DCS Director James Payne said the letter's tone surprised him.

"My only comment is perhaps it is a good time for her to leave," he told the Star. "She has been in that position for a number of years, and maybe this is a good opportunity for a fresh look at things, particularly with the new child fatality legislation."

‘No communication’?

But in the letter, Laskey referred to a discussion with the DCS director about similar legislation proposed last year.

“During the previous legislative session, I discussed my concerns with Director Payne specifically that regional teams have not been shown to be effective nationally, even in counties that have very few child deaths,” she wrote. “Further, I strongly expressed my concern about his involvement in choosing members of all regional teams.”

Payne said the new system will bring order to what he believes is a disorganized, irregular process.

"She helped create the language (for the legislation) when we first proposed it last year," Payne told the Associated Press. "I hadn't heard anything more about it and I thought it was acceptable. This was the first I heard she didn't like it. There was no communication."

Laskey declined to comment further on her resignation.

But in an interview with The Tribune in December, the child abuse expert described what she sees as an ill-advised celebration of fewer children’s deaths from neglect and abuse.

“It’s so surprising to hear that child abuse is getting better, because none of us is seeing that clinically,” she said then. “We’re seeing more cases that are worse.”

The national numbers are often statistics based only on what child-protection agencies substantiate as being caused by abuse and neglect, said Laskey, who is regarded as an expert in diagnosing abuse and neglect cases.

While at the helm, she tried to broaden the state's child death review process but found little support in the governor's office or the legislature. Her investigative team received no state money.

‘What we don’t look for’

Teri Covington, director of the National Center for the Review and Prevention of Child Deaths, said Laskey is considered a national expert. Covington added that Indiana is one of the few states that investigates only abuse and neglect rather than a full range of deaths, including preventable ones.

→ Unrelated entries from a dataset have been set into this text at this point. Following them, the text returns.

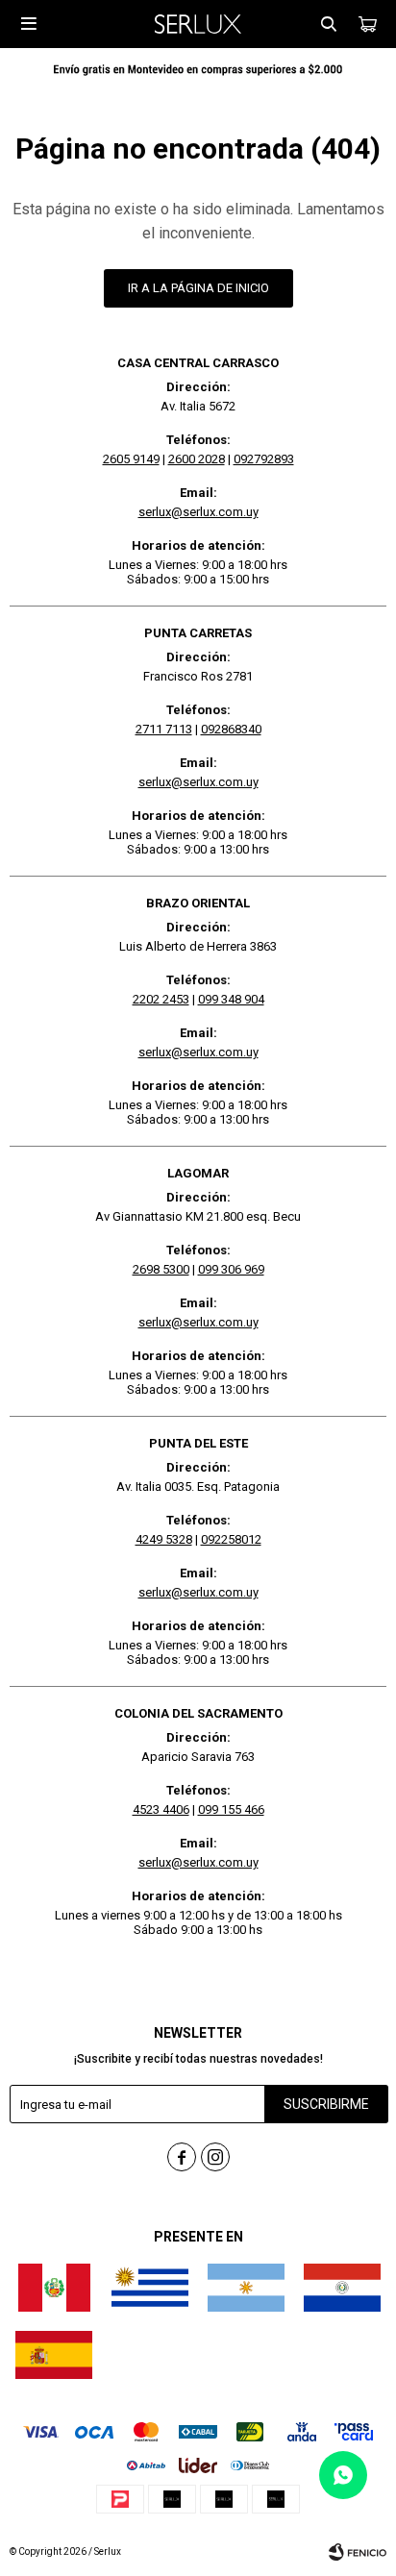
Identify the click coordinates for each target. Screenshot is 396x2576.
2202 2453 (161, 999)
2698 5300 (161, 1269)
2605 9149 (131, 459)
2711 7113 (164, 729)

"That's where Indiana really falls behind," Covington said.

Dr. Roland M. Kohr, a forensic pathologist and Vigo County coroner, has served on the state team since 2004. He said he fears that the new, essentially DCS-controlled approach to fatality review could lead to misleading statistics.

"To say the latest statistics show a great improvement is not being honest," Kohr said. "It may do some good politically, but it doesn't do any service to the children of Indiana."

“Sometimes people don’t want to know about it until it’s relevant to them,” Laskey told The Tribune in December. “Sometimes we don’t see what we don’t look for.”